3. Rags to Riches: Beginning at the bottom, this is a story of growth and success.

4. Rebirth: This is a story of turnaround or transformation from a problematic situation to one that is the completely revitalized and changed.

Conflict: An accomplishment alone has little meaning without context. Understanding the adversity overcome provides your accomplishment with the context that makes it meaningful and credible. What is the conflict? Most frequently it will relate to:

1. A challenge related to an organization: Perhaps the one you work in, but it could also relate to your competitors

2. A challenge or problem related to a thing: For example, outdated computer equipment that needs updating

3. A challenge related to a situation: Such as the need to reverse declining sales, or the need to redesign inefficient processes

4. A challenge related to a person: Perhaps you replaced an underperforming predecessor

Resolution: What were the results that you produced? What did you increase? Improve? Enhance? Strengthen? Whenever possible, quantify your accomplishments. Employers like numbers. Think in terms of your individual results, but also think in terms of overall strategic impact. How did all of these results together solve the big picture problem and overcome the conflict?

Tip #3: Organize your stories by employer or job. For each, ask yourself:

• Context: What is the overall challenge or situation?

• Actions: What did you do to meet those challenges?

• Results: What positive things happened as a result of your actions?

• Strategic Impact: What was the big-picture impact?

The goal is to tell your story concisely. Get to the point using plain, simple and direct language free of cliches and fancy prose. Resume stories do not need to be long. They need to be relevant and engaging. Use short paragraphs and bullet points.

Tip #4: Now go back and identify the underlying themes in your stories. You will almost certainly recognize some common threads. These common threads inform your overall value proposition and provide you with the material you need to craft a compelling summary section to begin your resume. Your summary section provides an intriguing hint and high-level overview of what is to come in the rest of the resume. It helps to frame the conversation, reveal your brand, and set the tone and focus for the rest of the resume.

Without a story, your resume is just a bland recitation of power verbs and disconnected facts on a piece of paper. The best resumes are self-marketing documents, and storytelling in your resume transforms it into that. Storytelling doesn’t just humanize you beyond lists of jobs and education on a piece of paper; it does it in a way that creates trust and connects your value offering back to the employers’ needs.

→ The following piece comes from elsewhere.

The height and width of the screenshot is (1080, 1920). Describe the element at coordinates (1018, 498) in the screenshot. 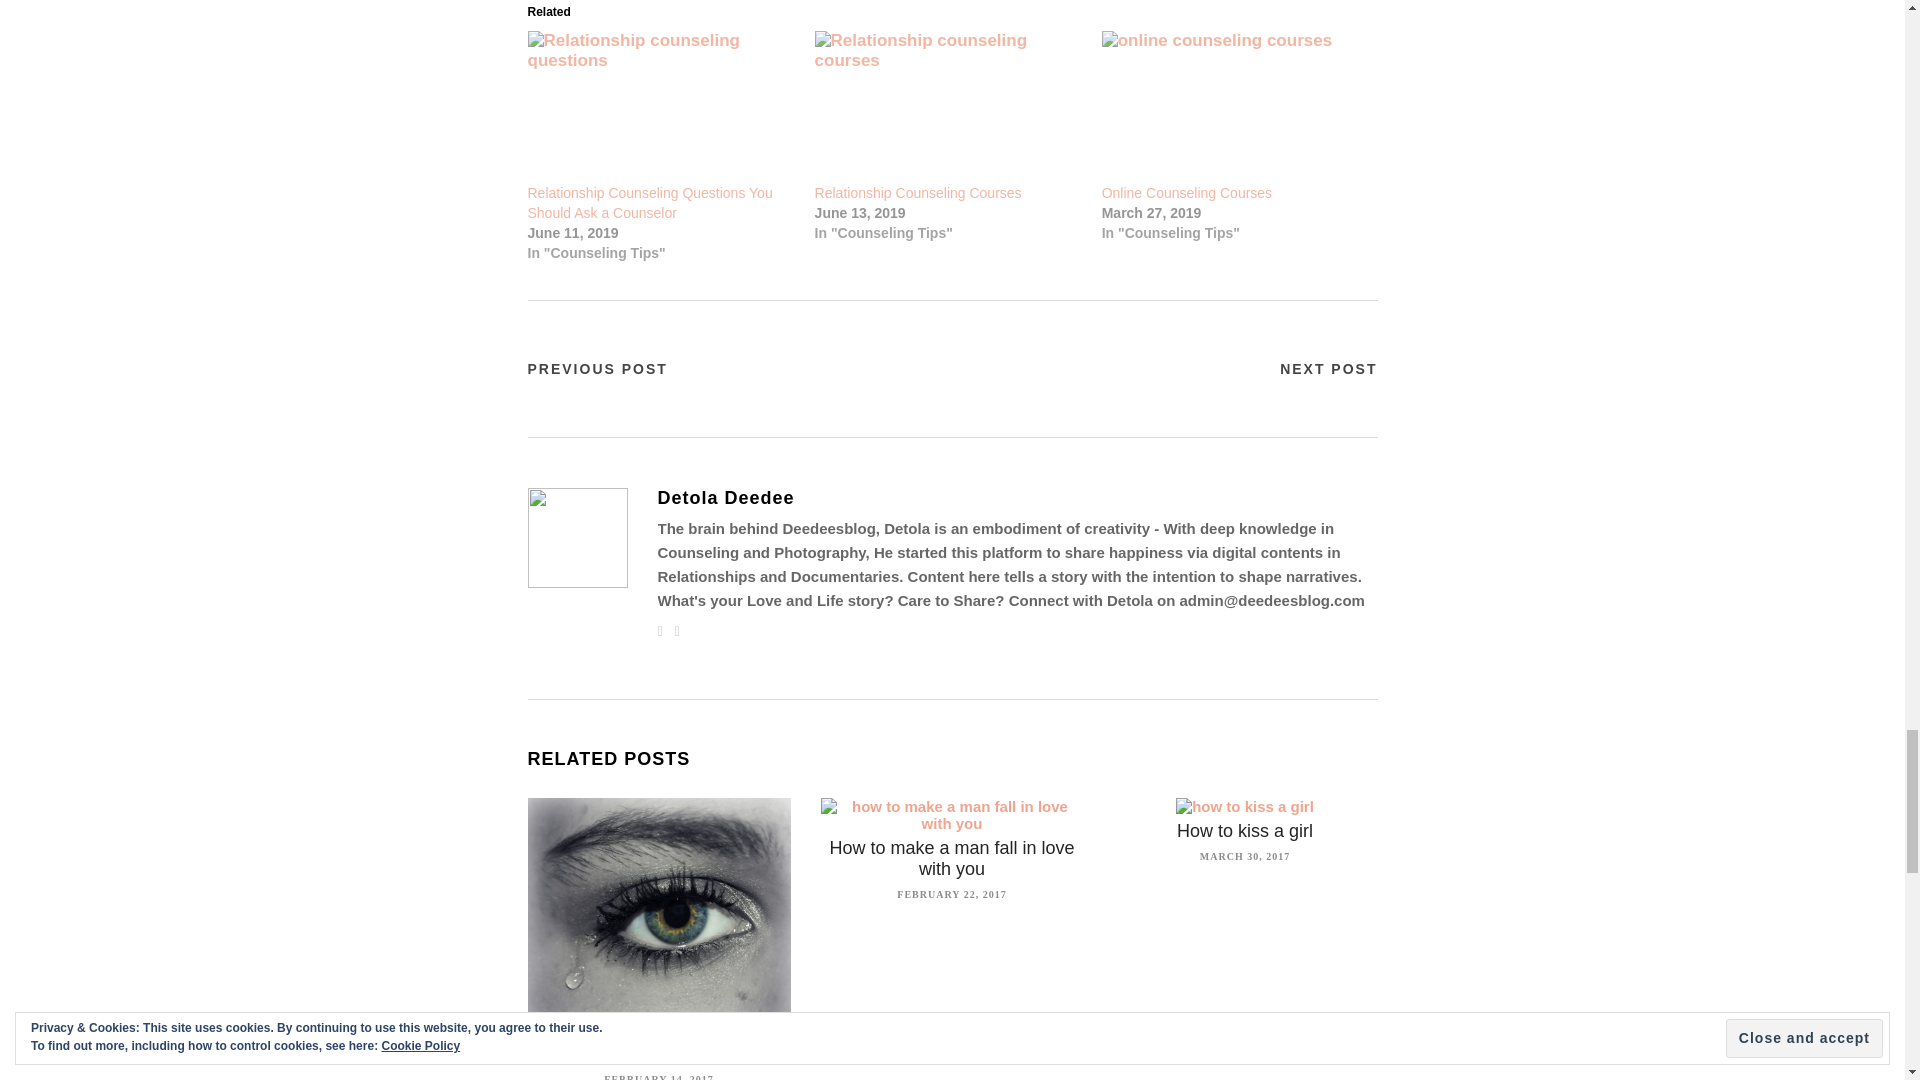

On the flip side of the boring, “just the facts ma’am” resumes are overly wordy and flagrantly self-promoting resumes. At their worst, these resumes can actually harm your credibility and create distrust. Nobody likes a braggart, and a resume filled with accomplishments but no context for those accomplishments is just that.

Remember, your resume isn’t about you. It isn’t about how great you are. It isn’t about bragging and it isn’t about your ego. Storytelling can help you transform a resume that may otherwise be perceived as such by removing the emphasis on self-promotion to engage the reader with a credible, engaging narrative that shows exactly how the skills you bring to the table can be of service.